2.7.2. TRPA1 and Itch

Multiple studies have shown that TRPA1 is also an important mediator of acute and chronic itch perception. Acute responses to non-histaminergic pruritogens (e.g., chloroquine, endothelin-1, compound 48/80) in the mouse are defective in the absence of TRPA1, owing to the positioning of this channel downstream of signaling by two pruritogen-sensing G protein-coupled receptors, MrgA3 and MrgC11 [177]. Endogenous pruritogens can also produce scratching behavior through TRPA1. For example, thymic stromal lymphopoietin (TSLP), which is released by keratinocytes in response to histaminergic signaling, activates neuronal TRPA1 downstream of the TSLP receptor [178]. Similarly, itch produced in response to bile acids, as might occur in the context of biliary obstruction, appears to be TRPA1 dependent, with the channel acting downstream of G protein-coupled bile receptors such as TGR5 [179]. The absence of TRPA1 has also been shown to reduce scratching behaviors in the acetone-ether-water mouse model of dry skin and chronic itch [180]. In addition, TRPA1 was upregulated in sensory neurons and TRPA1 antagonists reduced itch behavior in an interleukin 13-overexpressing transgenic model of atopic dermatitis [181]. Consistent with this observation, IL31 receptors were found to be colocalized with both TRPA1 and TRPV1 in sensory neurons, and genetic elimination of either channel reduced IL31-induced itch [48]. TRPA1 has also been shown to be an important contributor to the pruritis associated with contact dermatitis evoked by any of several different haptens [182]. This latter role might involve, among other mechanisms, direct action of TRPA1 by haptens, since 2,4-dinitrochlorobenzene and oxazolone, commonly used haptens for contact hypersensitivity experiments, have been shown to activate recombinant TRPA1 [182,183].

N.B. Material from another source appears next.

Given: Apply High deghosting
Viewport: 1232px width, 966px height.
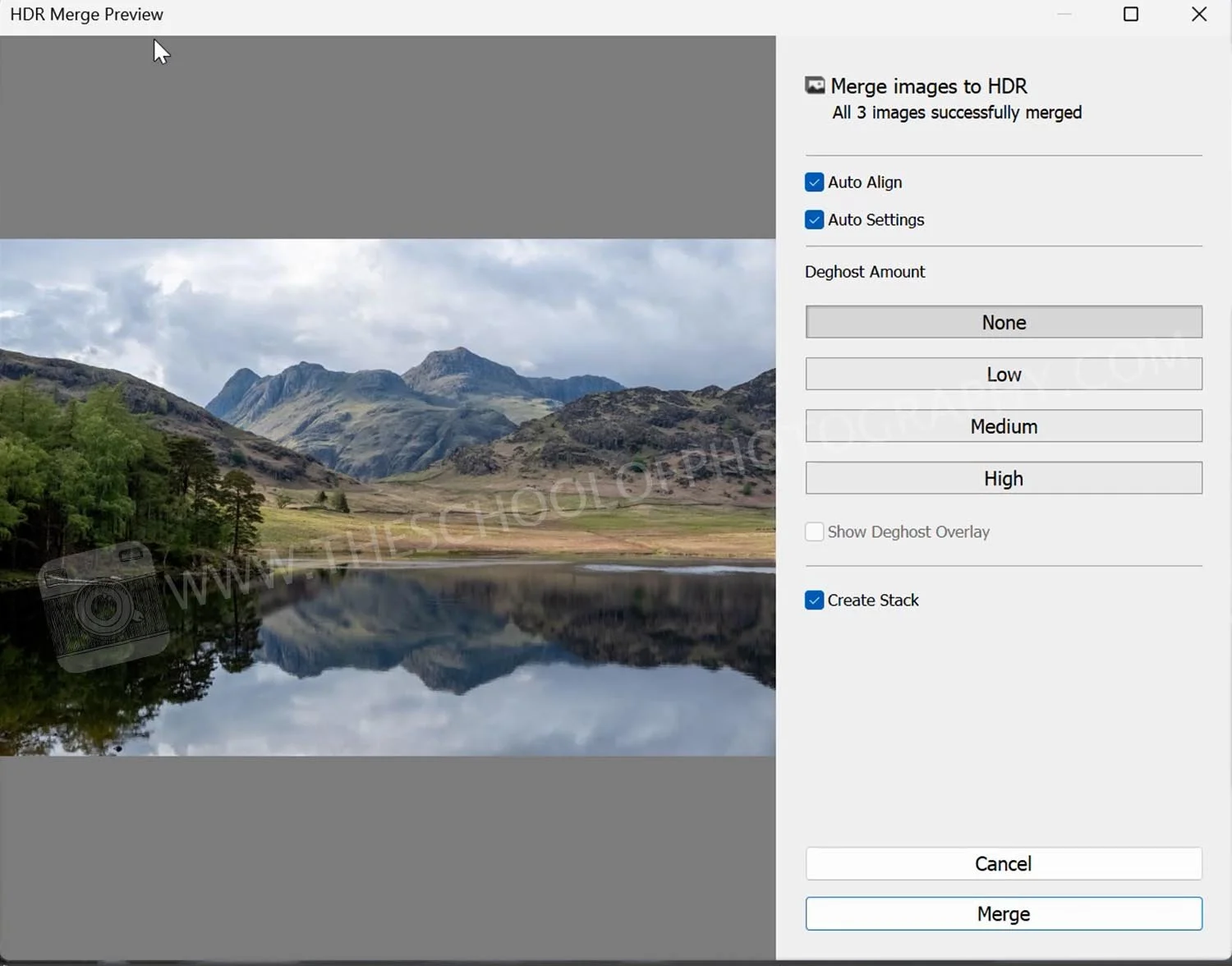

2.7.3. TRPA1 and Inflammation

As a nonselective cation channel expressed in nociceptive and pruriceptive sensory neurons, TRPA1 is ideally suited to trigger the membrane depolarization necessary for the pain and itch sensations ascribed to it in the previous sections. However, evidence from a variety of studies indicates that the participation of TRPA1 in pathological processes related to itch and pain extends beyond its sensory function to include an active role in inflammation. For example, in the acetone-ether-water model of chronic dry skin [180] and in several different models of contact hypersensitivity [182], mice lacking TRPA1 showed reduced epidermal thickening, a suppressed cytokine response, and reductions in other hallmarks of inflammation. A similar proinflammatory role for TRPA1 has also been observed in other tissues, such as the lungs of mice with allergen-induced asthma [184].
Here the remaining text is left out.